Uma bela surpresa é a qualidade da Orchestra Divino Sospiro, do Centro Cultural de Belém, em Lisboa, regida por Enrico Onofri e tendo como solista a soprano Gemma Bertagnolli.
Você conhece ao menos um destes dois "Antónios": Pedro António Avondano e Francisco António de Almeida? Provavelmente, não. É que, em termos de música clássica, temos o péssimo hábito de valorizar só o que vem de fora - e não curtir as nossas raízes. A música portuguesa e brasileira do século 18 é ignorada e quase nunca programada em concertos. Normalmente, quando se fala em música lusa do período, pensa-se logo no excelente compositor e cravista português Carlos Seixas, possivelmente o único nome hoje com alguma circulação internacional.

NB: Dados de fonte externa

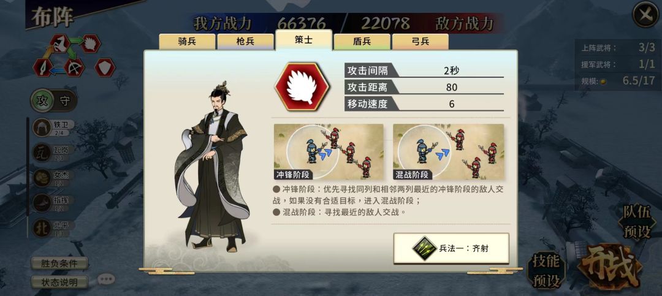This screenshot has height=296, width=662.
Task: Switch to 守 defense mode
Action: (x=65, y=101)
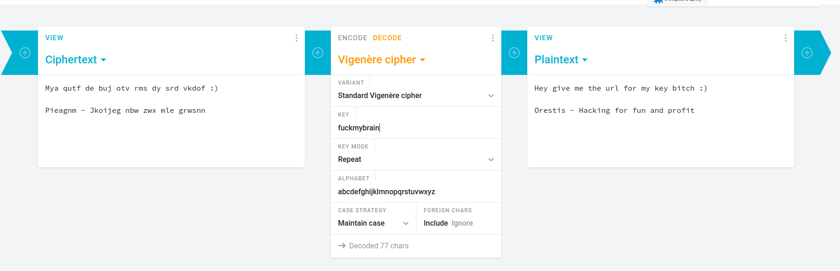Open the Vigenère cipher brick selector
The height and width of the screenshot is (271, 840).
tap(382, 60)
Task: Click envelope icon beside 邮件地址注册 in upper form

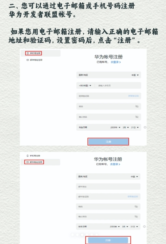Action: [28, 60]
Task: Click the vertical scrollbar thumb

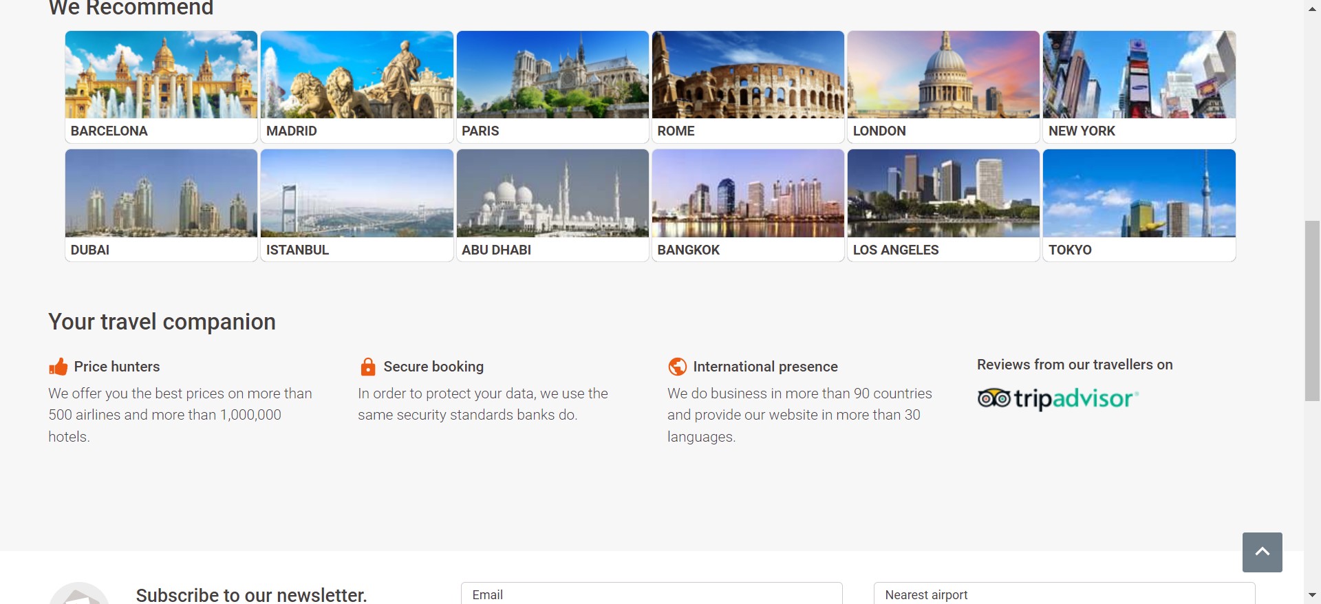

Pois quem ouvir o recém-lançado CD 1700 - O Século dos Portugueses de música instrumental e vocal portuguesa do século 18 se surpreenderá com a excelente factura dos dois Antónios citados. Foi um período em que, de burras cheias por causa do início do ciclo do ouro de Minas Gerais - Lisboa arrecadou das Gerais 115 quilos em 1697, que passaram a 6,5 toneladas em 1715 e a espantosas 10 toneladas em 1739 -, o rei d. João V promoveu um ciclo dourado na vida musical na sua corte. Importou músicos italianos para ensinar os locais. Fundou em 1713 a Orquestra de Câmara Real, o Real Seminário de Música e instituiu, 90 anos antes dos franceses, um prêmio que custeava músicos portugueses em Roma por alguns anos.
Trouxe o reputado genovês Pietro Giorgio Avondano para dirigir a Orquestra de Câmara Real. O seu filho Pedro António (1714-1782) foi nome chave da música portuguesa no século 18. Logo, músicos locais que estudaram em Roma destacaram-se. É o caso do outro António - o Francisco António de Almeida (1702-1755). D. João V formou compositores e intérpretes, criou novos reportórios e instituições que lhes deram longevidade.
Outra bela surpresa é a qualidade da Orchestra Divino Sospiro, do Centro Cultural de Belém, em Lisboa, regida por Enrico Onofri e tendo como solista a soprano Gemma Bertagnolli. Para avaliar como foi decisiva a chegada dos italianos nos anos 1720, até Domenico Scarlatti passou por Lisboa em 1720 (deu aulas à princesa Maria Bárbara de Bragança). A surpreendente produção para cravo de Carlos Seixas está aparentada a Scarlatti. Neste CD, aliás, há um interessante concerto para cravo anônimo atribuído a Seixas, cujo manuscrito está na biblioteca da Universidade de Coimbra. Outra clara influência de Scarlatti está na cantata "A quel leggiadro volto", para soprano e cordas, de Francisco António de Almeida, em que brilha a soprano italiana Gemma Bertagnolli. Ela e a Orchestra Divino Sospiro criam também momentos memoráveis em árias de Pedro António Avondano, como a "Scena de Berenice", "Non partir bell'idol mio" e "Perché se tanti siete".
Em 1728, o cosmopolitismo implantado por d. João V era visível na Orquestra Real de Câmara, que tinha 7 violinos, 2 violas, 2 cellos e 1 contrabaixo - todos estrangeiros. O único português da gema era Carlos Seixas. Neste grupo, o destaque era o líder, violinista e compositor Pietro Giorgio Avondano. Dele, a Orchestra Divino Sospiro interpreta, com muita correcção, duas sinfonias no formato lento-rápido-lento: uma em ré maior para cordas e contínuo que nada fica a dever às de Vivaldi; e outra, encantadora, em fá maior, para cordas, dois oboés e contínuo.